Beej's Guide to Unix IPC (2010)

pizza · on May 28, 2015

Also check out his guide to C programming [0] and his guide to network programming [1]

[0] http://beej.us/guide/bgc/ [1] http://beej.us/guide/bgnet/

rubiquity · on May 28, 2015

I owe my career to Beej. I was getting burnt out of web development and his guides (along with Jesse Storimer's books) made programming fun for me again. I highly recommend learning how Unix systems work. It's a lot of fun and opens up a whole new world of programming!

shabbyrobe · on May 29, 2015

I'm feeling the same way about web, I'd like to transition to something similar. I quite enjoy programming in C, so hopefully that helps. What are you doing at your job now? How did you go about making the switch from web to systems? Has it paid off with an increase in enjoyment?
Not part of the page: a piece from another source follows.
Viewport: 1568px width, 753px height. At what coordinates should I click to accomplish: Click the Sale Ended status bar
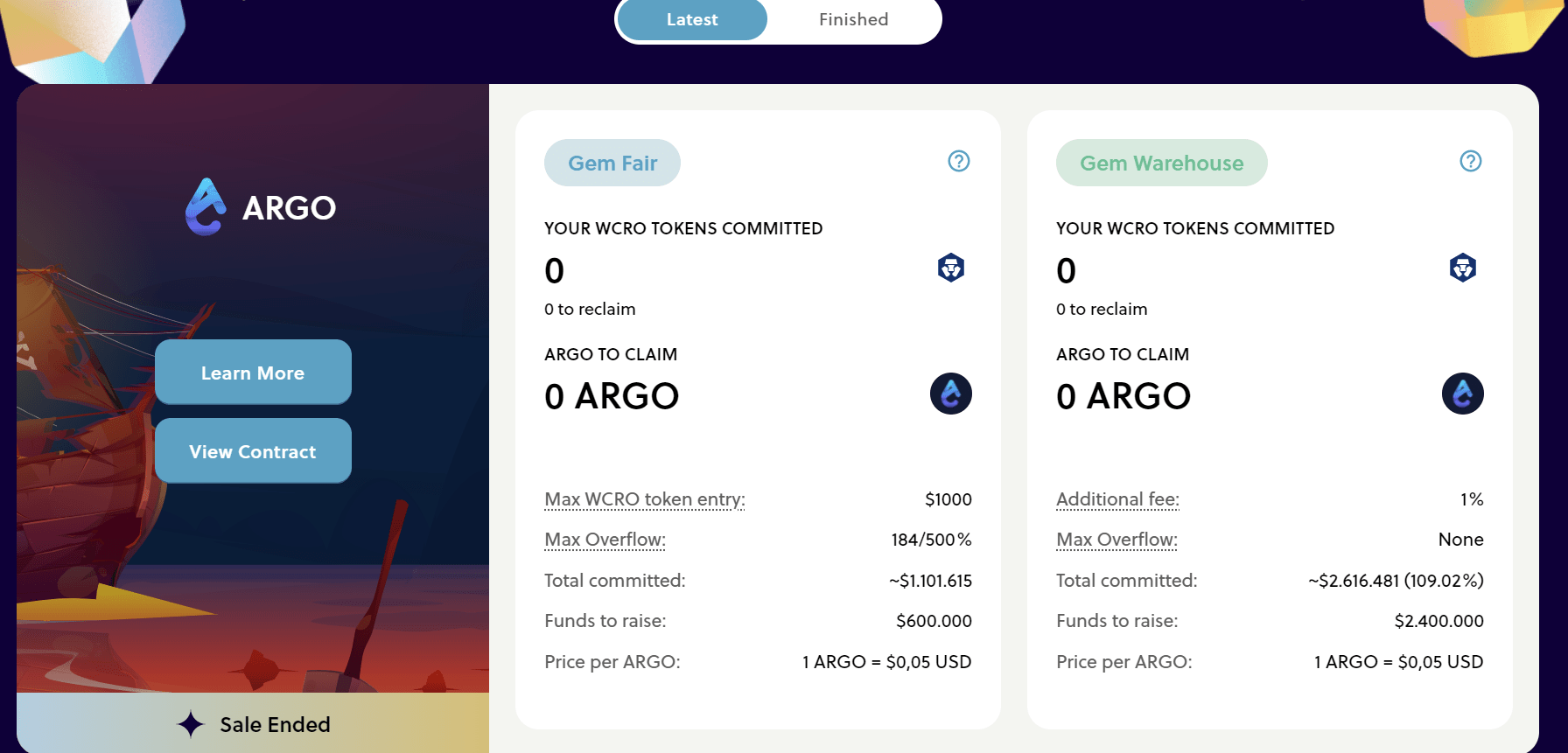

rubiquity · on May 29, 2015

Truth be told, a significant portion of my day job is still web application stuff. The web, whether that's HTML/CSS/JS applications or APIs, is inescapable at this point for a huge portion of programmers. Only the lucky few get to hack on databases, hypervisors and file systems for a living!

But, armed with the knowledge of sockets, processes, etc. and how this correlates to performance/scaling, I've been able to carve out roles where I get to spend a decent amount of time working on problems that I get excited about.

But even before I was able to work the knowledge into my day job, nothing beats the dopamine rush of learning things that fascinate you! The rabbit holes that learning the basics of Unix have opened feel like they could occupy my hobbyist hours for the rest of my life.

vivekian2 · on May 29, 2015

Its amazing how we think the grass is greener. I have been doing systems programming for the past 7 years and have been thinking about moving over to JS based web development for the past few months.

kanungoparth · on May 29, 2015

Actually both of you are right. You need a break from what you have been doing from a long time. Perhaps exchanging your jobs with one another might help. :)

rubiquity · on May 29, 2015

Agreed. I think we humans just need change every now and then. Even when the problems and tools we use to solve those problems never change, we still somehow get upset with the tools or the problems.

ridiculous_fish · on May 28, 2015

Something I've struggled to implement on Linux is cross-process multicast notifications, where any process can post and multiple subscribed processes receive it. FIFOs and SysV IPC are unicast, and I think DBus is too.

On OS X there's notify(3) which is very nice. Any good options on Linux, other than writing my own socket server?

pdkl95 · on May 29, 2015

The solution for this kind of problem will depend heavily on what type of messages you're trying to send. When messaging becomes that complex, there are often other things that impact the overall design in important ways that need need to be considered.

For example, if I was implementing something that is usually associated with user events (rare-ish, basically zero bandwidth, complex signal with stateful messaging semantics), I would probably just write a simple server to manage it all. This has an advantage of centralizing any messaging complexity and lets you manage any multi-message state easily. Rebroadcasting messages to allow peer-to-peer messaging would be a trivial addition. This would probably UNIX sockets if the connections are persistent (which can changed into AF_INET{,6} sockets easily, if you wanted to add network support).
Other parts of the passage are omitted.